**WHAT YOU ARE ASKED TO DO:** Write out the lines below exactly as they appear, leaving out the pictures.

[Records from a pointing dataset]
__________

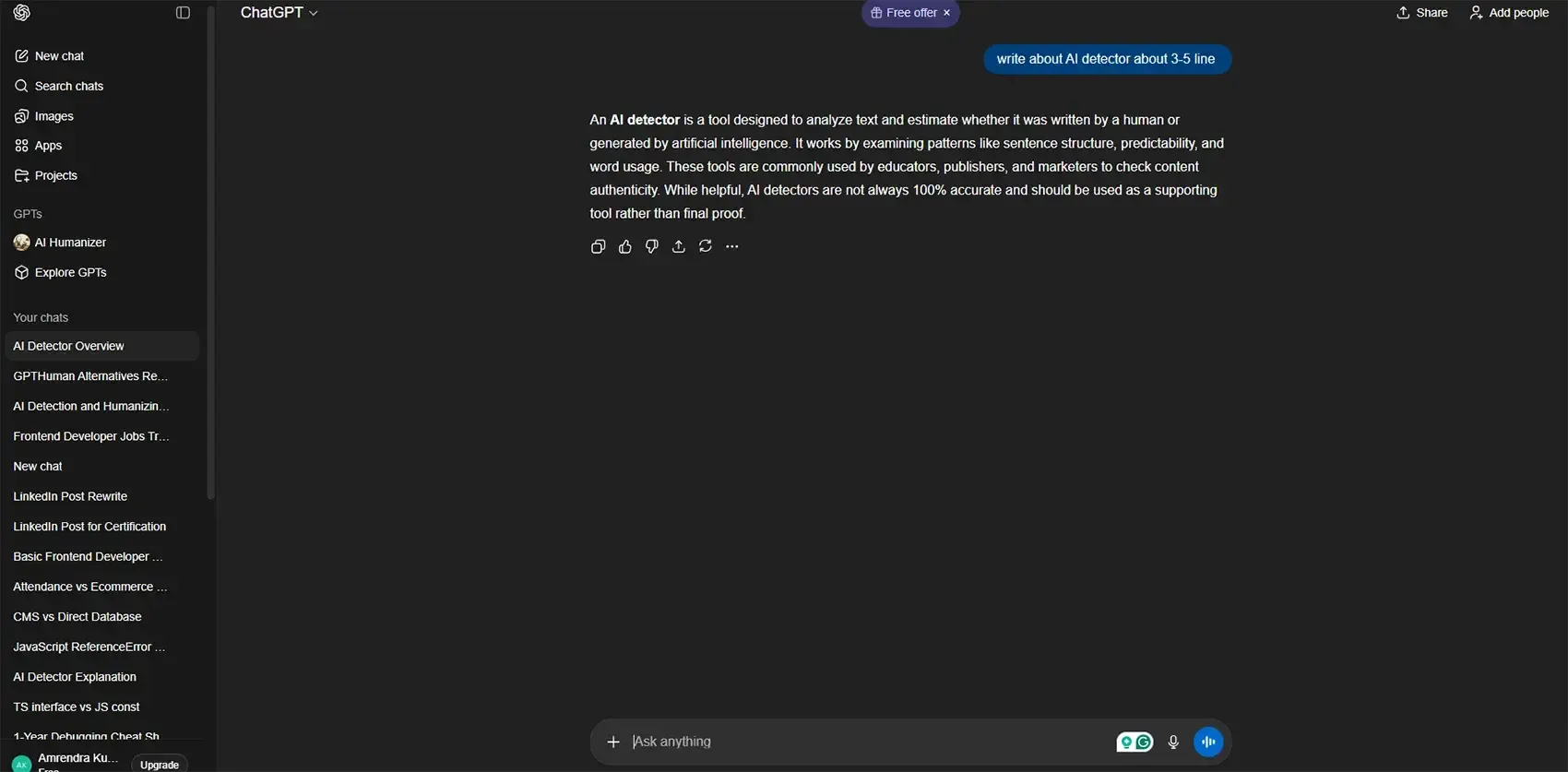Click the thumbs up icon on response
1568x772 pixels.
pos(625,246)
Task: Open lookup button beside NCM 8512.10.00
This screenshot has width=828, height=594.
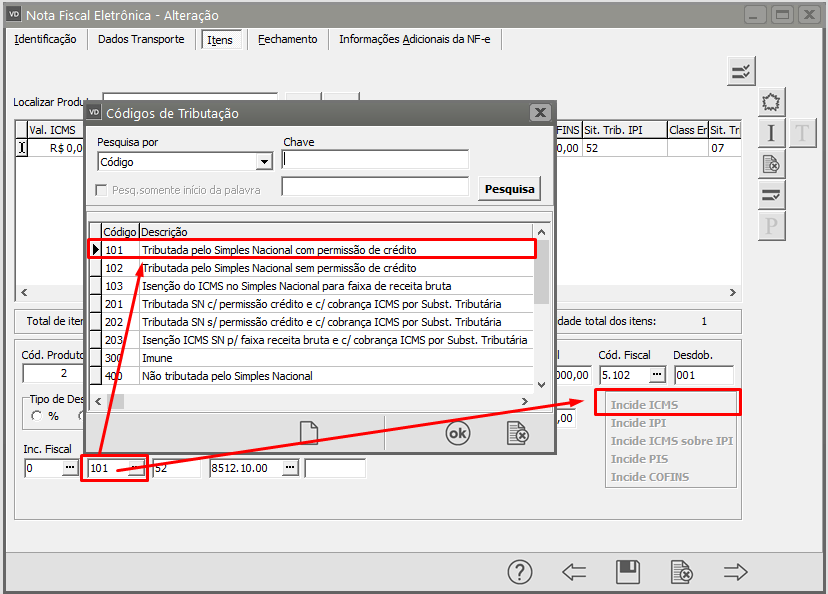Action: pyautogui.click(x=290, y=468)
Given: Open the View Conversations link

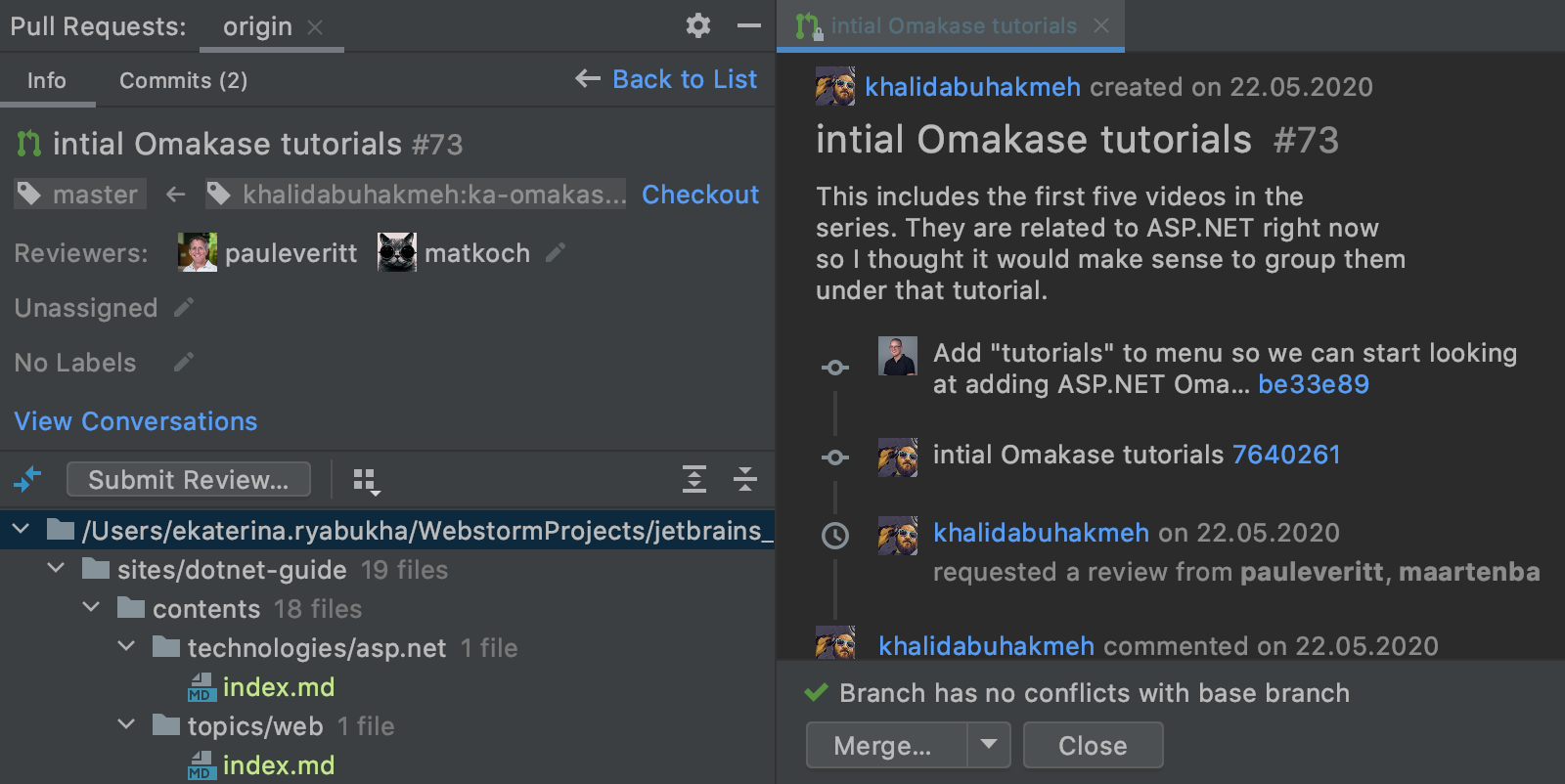Looking at the screenshot, I should click(x=136, y=421).
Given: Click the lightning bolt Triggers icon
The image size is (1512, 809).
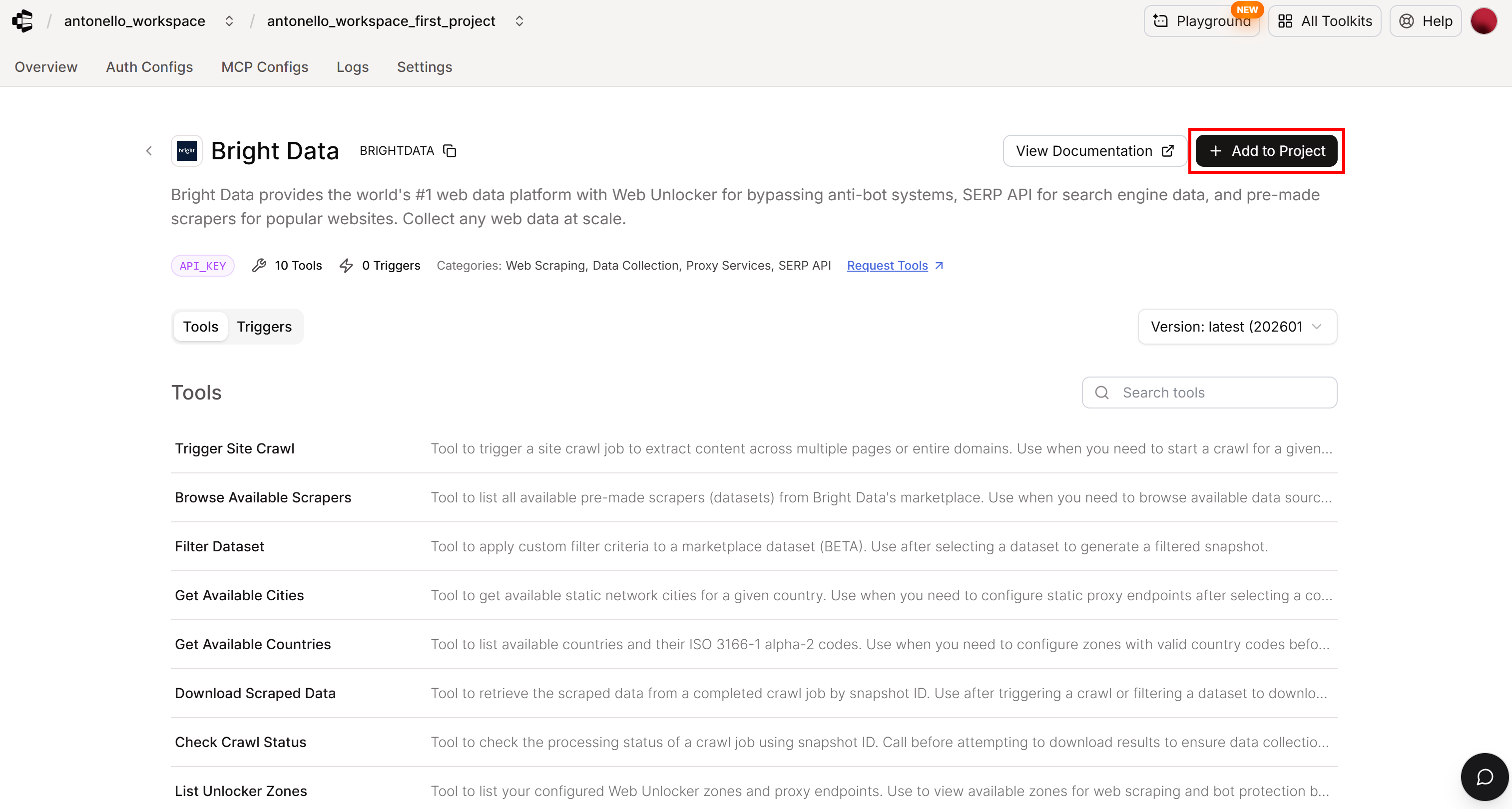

__________

**CORRECT RESPONSE:**
Click the thumbs up icon on response
1568x772 pixels.
pos(625,246)
Task: Open lookup button beside NCM 8512.10.00
This screenshot has width=828, height=594.
Action: pyautogui.click(x=290, y=468)
Given: Open the View Conversations link

Looking at the screenshot, I should click(x=136, y=421).
Given: Click the lightning bolt Triggers icon
The image size is (1512, 809).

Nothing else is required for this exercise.